## Texto proporcionado
----
Sólo si se pone fin a decenios de ocupación y a sus trágicas consecuencias, y se da una perspectiva nacional clara y segura al pueblo palestino se puede iniciar un proceso de paz serio. Si este problema no se resuelve de raíz, nunca habrá la estabilidad que todos queremos. La tragedia de estos días debe llevarnos a todos, religiosos, políticos, sociedad civil, comunidad internacional, a un compromiso más serio en este sentido que el que se ha hecho hasta ahora. Solo así podremos evitar más tragedias como la que estamos viviendo ahora. Se lo debemos a las muchas, demasiadas víctimas de estos días y de todos estos años. No tenemos derecho a dejar esta tarea a otros.
Pero no puedo vivir este tiempo tan doloroso sin volver la mirada hacia arriba, sin mirar a Cristo, sin que la fe ilumine mi forma de ver y vuestra forma de ver lo que estamos viviendo, sin volver el pensamiento a Dios. Necesitamos una Palabra que nos acompañe, nos consuele y nos anime. La necesitamos como el aire que respiramos.
«Os he dicho esto para que tengáis paz en mí. En el mundo tendréis tribulaciones, pero tened ánimo: ¡yo he vencido al mundo!» (Juan 16,33).
Nos encontramos en vísperas de la pasión de Jesús. El dirige estas palabras a sus discípulos, que pronto serán zarandeados como en una tormenta ante su muerte. Entrarán en pánico, se dispersarán y huirán, como ovejas sin pastor.
Pero esta última palabra de Jesús es un estímulo. No dice que va a ganar, sino que ya ganó. Incluso en el drama venidero, los discípulos podrán tener paz. Esto no es una paz irenista y teórica, ni es una resignación al hecho de que el mundo es malo y que no hay nada que podamos hacer para cambiarlo. Sino de tener la certeza de que fue precisamente en medio de toda esta maldad que Jesús salió victorioso. A pesar del mal que asola al mundo, Jesús logró una victoria, estableció una nueva realidad, un nuevo orden, que después de la resurrección será asumido por los discípulos renacidos en el Espíritu.
Es en la cruz donde Jesús venció. Ni con las armas, ni con el poder político, ni con grandes medios, ni imponiéndose. La paz de la que habla no tiene nada que ver con la victoria sobre el otro. Conquistó el mundo, amándolo. Es verdad que en la cruz comienza una nueva realidad y un nuevo orden, el de quien da la vida por amor. Y con la Resurrección y el don del Espíritu, esa realidad y ese orden pertenecen a sus discípulos. A nosotros. La respuesta de Dios a la pregunta de ¿por qué los justos sufren? no es una explicación, sino una Presencia. Es Cristo en la cruz.
En esto apostamos nuestra fe hoy. Jesús habla correctamente de valentía en ese versículo. Una paz como esta, un amor como este, requiere un gran coraje.
----
## Sección de datos
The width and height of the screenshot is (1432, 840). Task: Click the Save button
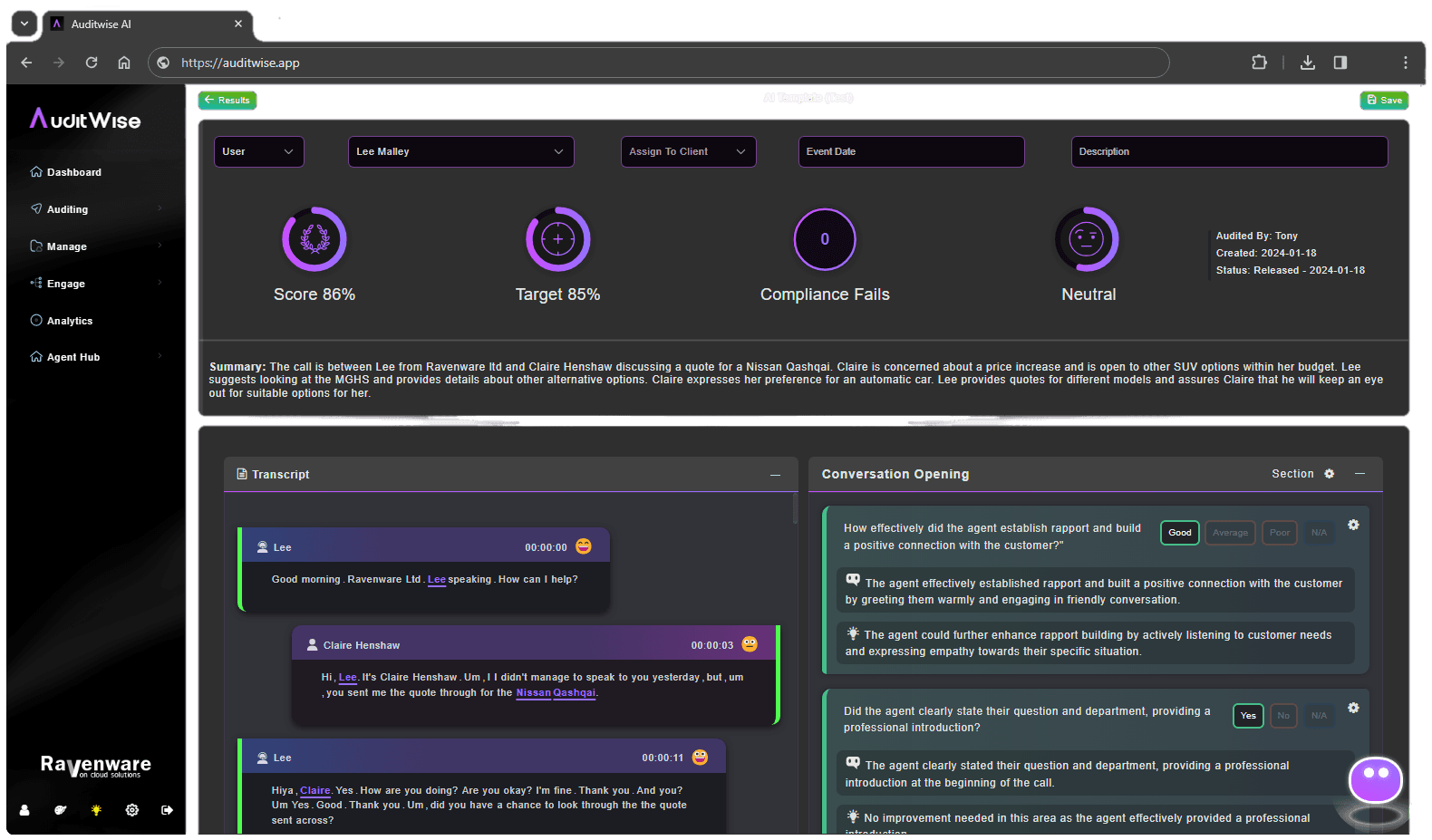1384,101
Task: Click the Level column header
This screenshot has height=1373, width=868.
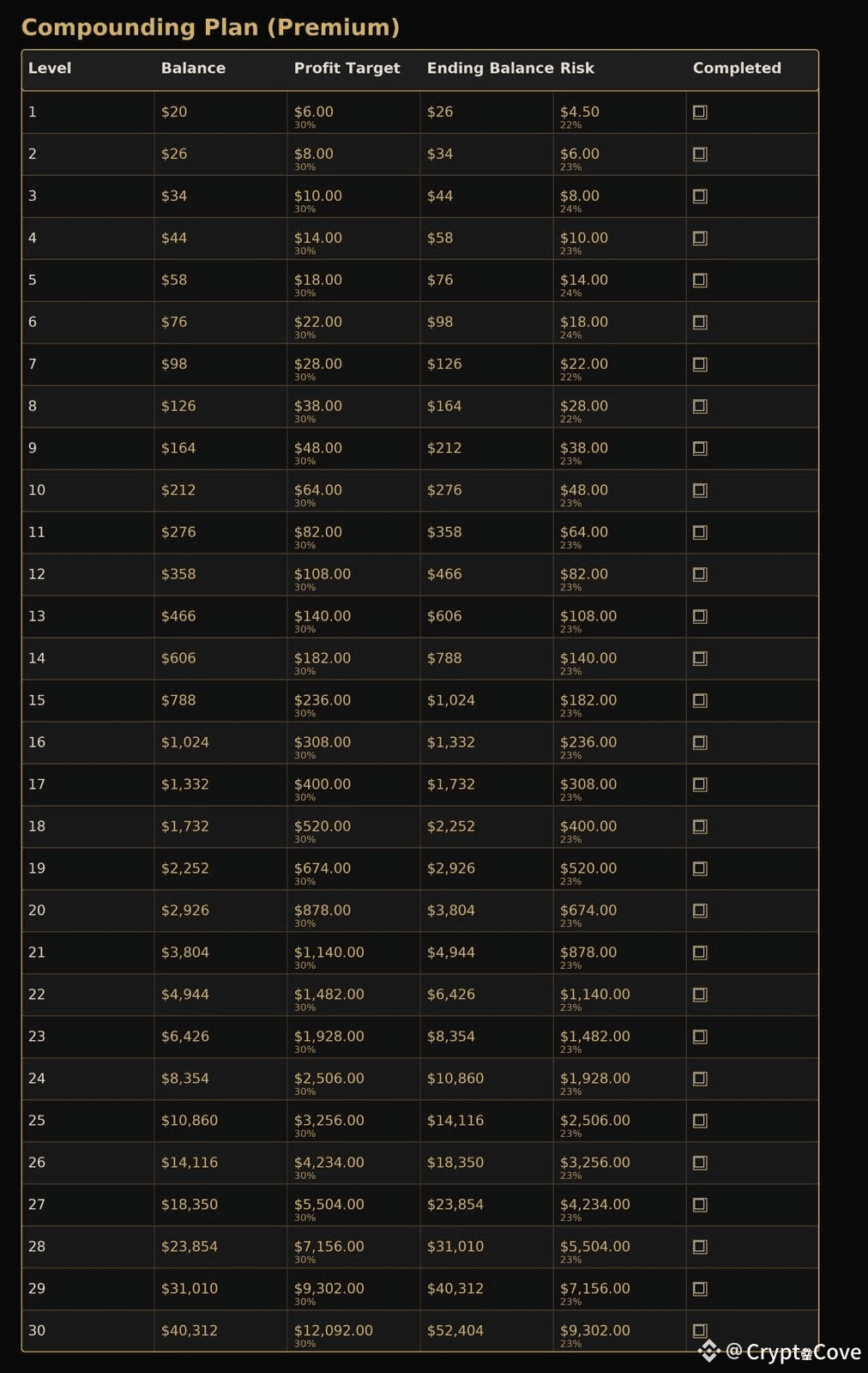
----
## Tareas
**a.** Según el texto sobre la paz y la fe, ¿por qué la última palabra de Jesús a sus discípulos es un estímulo? Responde en una a tres oraciones.
**b.** Reproduce del texto sobre la paz y la fe el fragmento que se abre con las palabras que contienen «Nos encontramos en» y se cierra con «ovejas sin pastor.».
**c.** Escribe lo que sigue en el texto sobre la paz y la fe a partir de su última oración.

## Respuestas esperadas
**a.** Porque Jesús no dice que va a ganar, sino que ya ganó. Por eso, incluso en el drama venidero, los discípulos podrán tener paz.

**b.**
Nos encontramos en vísperas de la pasión de Jesús. El dirige estas palabras a sus discípulos, que pronto serán zarandeados como en una tormenta ante su muerte. Entrarán en pánico, se dispersarán y huirán, como ovejas sin pastor.

**c.**
Tener el coraje del amor y de la paz aquí, hoy, significa no permitir que el odio, la venganza, la ira y el dolor ocupen todo el espacio de nuestro corazón, de nuestros discursos, de nuestro pensamiento. Significa comprometernos personalmente con la justicia, ser capaces de afirmar y denunciar la dolorosa verdad de injusticia y maldad que nos rodea, sin que ello contamine nuestras relaciones. Significa comprometerse, estar convencido de que vale la pena hacer todo lo posible por la paz, la justicia, la igualdad y la reconciliación. Nuestro discurso no debe estar lleno de muerte y puertas cerradas. Por el contrario, nuestras palabras deben ser creativas, dar vida, crear perspectivas, abrir horizontes.
Se necesita coraje para poder exigir justicia sin propagar el odio. Se necesita coraje para pedir misericordia, para rechazar la opresión, para promover la igualdad sin exigir uniformidad, para mantenerse libre. Se necesita coraje hoy, incluso en nuestra Diócesis y
en nuestras comunidades, para mantener la unidad, para sentirnos unidos unos con otros, a pesar de la diversidad de nuestras opiniones, sensibilidades y visiones.
Quiero, queremos ser parte de este nuevo orden que Cristo ha inaugurado. Queremos pedirle a Dios ese coraje. Queremos ser victoriosos sobre el mundo, asumiendo sobre nosotros esa misma Cruz, que también es nuestra, hecha de dolor y de amor, de verdad y de miedo, de injusticia y de don, de grito y de perdón.
Rezo por todos nosotros, y especialmente por la pequeña comunidad de Gaza, que es la que más sufre. En particular, nuestro pensamiento se dirige a los 18 hermanos y hermanas que han fallecido recientemente, así como a sus familias que conocemos personalmente. Su dolor es grande y, sin embargo, cada día me doy más cuenta de que están en paz. Asustados, conmocionados, angustiados, pero con paz en sus corazones. Todos estamos con ellos, en la oración y en la solidaridad concreta, agradeciéndoles su hermoso testimonio.
Finalmente, recemos por todas las víctimas inocentes. El sufrimiento de los inocentes ante Dios tiene un valor precioso y redentor, porque está unido al sufrimiento redentor de Cristo. ¡Que su sufrimiento acerque cada vez más la paz!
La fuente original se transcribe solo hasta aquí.